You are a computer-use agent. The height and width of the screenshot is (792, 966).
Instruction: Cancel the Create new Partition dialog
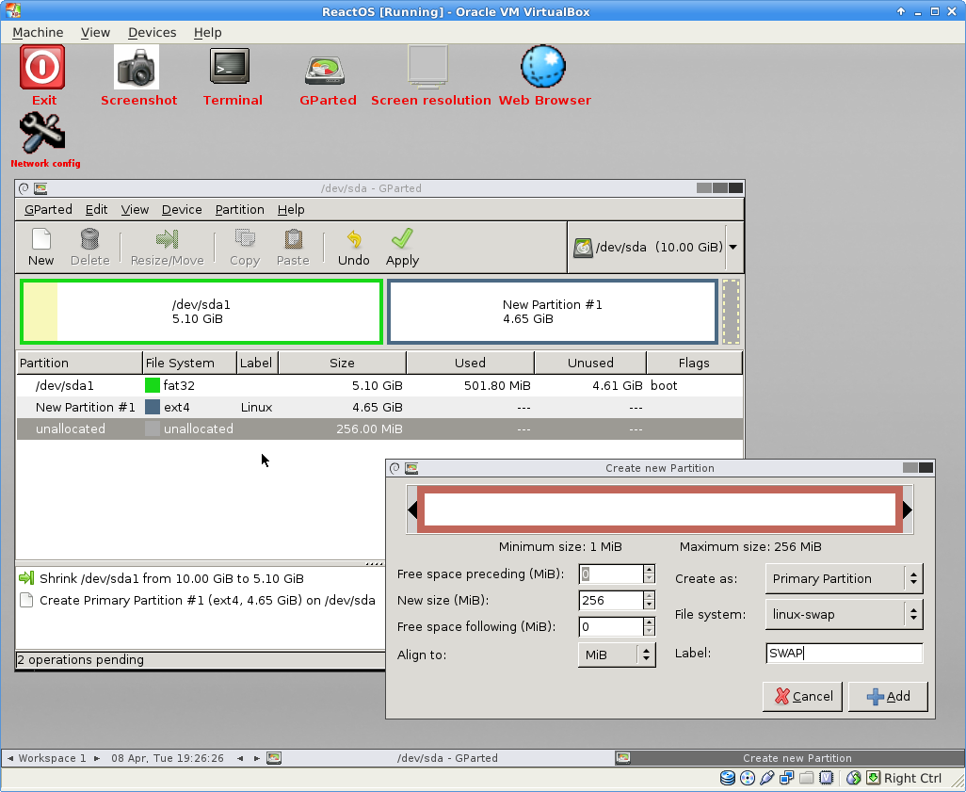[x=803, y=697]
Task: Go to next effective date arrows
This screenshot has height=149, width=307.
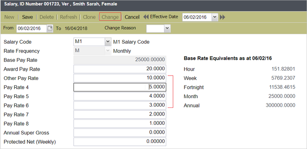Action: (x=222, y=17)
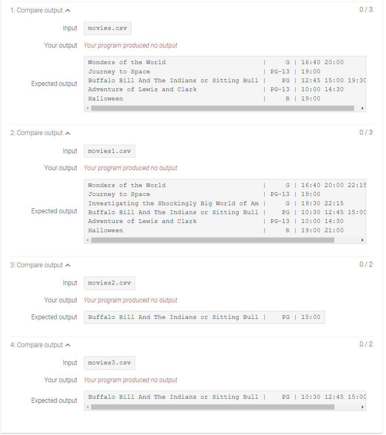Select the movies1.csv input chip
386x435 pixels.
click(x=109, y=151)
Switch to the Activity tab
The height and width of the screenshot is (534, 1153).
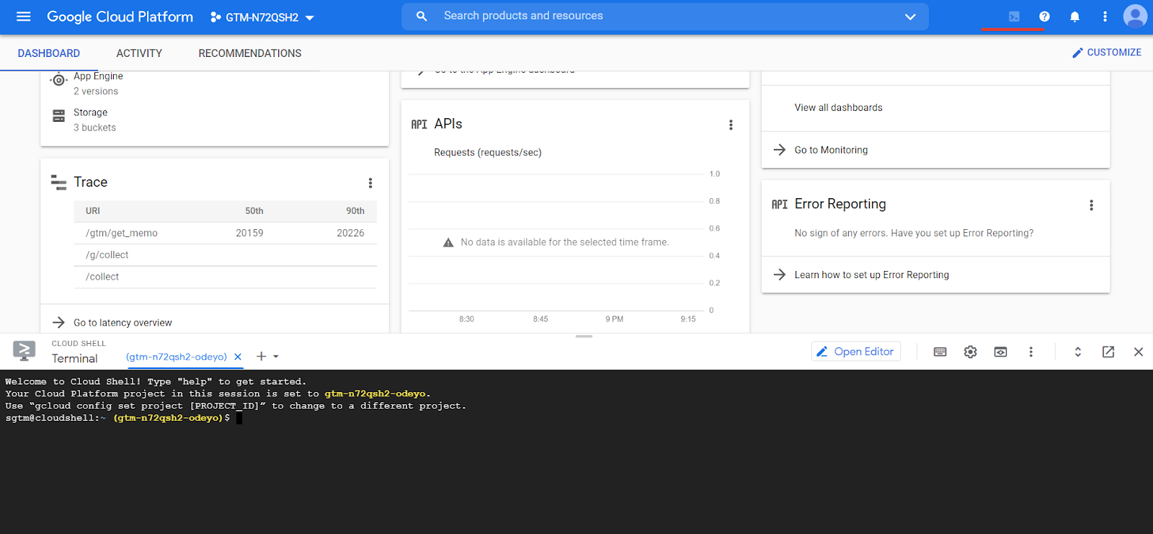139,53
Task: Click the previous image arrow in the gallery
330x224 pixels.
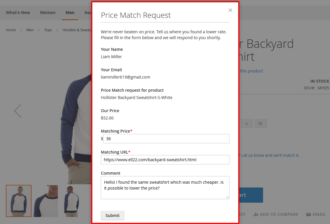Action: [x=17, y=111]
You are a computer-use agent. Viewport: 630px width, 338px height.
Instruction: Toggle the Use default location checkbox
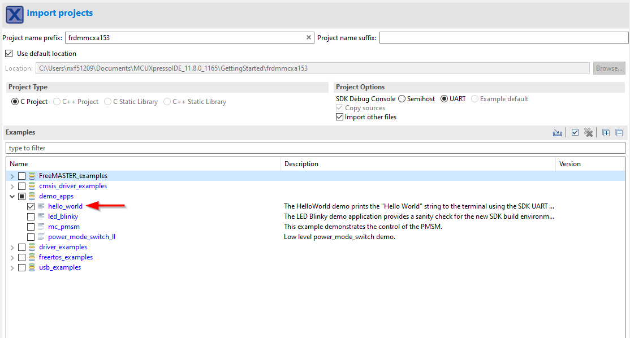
.....
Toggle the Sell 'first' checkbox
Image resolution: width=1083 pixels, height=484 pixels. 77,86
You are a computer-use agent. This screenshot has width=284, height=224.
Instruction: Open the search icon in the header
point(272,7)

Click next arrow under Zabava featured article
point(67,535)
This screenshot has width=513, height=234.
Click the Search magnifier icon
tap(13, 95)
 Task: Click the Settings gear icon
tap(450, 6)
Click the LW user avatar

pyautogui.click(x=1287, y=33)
.....
Set problem: Rescale the entries starting with the line containing "Switch to the Activity tab" and going on through the line containing "Instruction: Toggle the". Reproduce those lines, requests included, with every answer coordinate multiplied by 0.55 and rounded to a whole number (halves round up), leave the pictures out, and return nothing else.

Exercise solution:
Switch to the Activity tab
The height and width of the screenshot is (534, 1153).
76,29
Task: Click the previous image arrow in the gallery
330x224 pixels.
Action: [x=9, y=61]
You are a computer-use agent. Viewport: 630px width, 338px height.
Instruction: Toggle the Use default location checkbox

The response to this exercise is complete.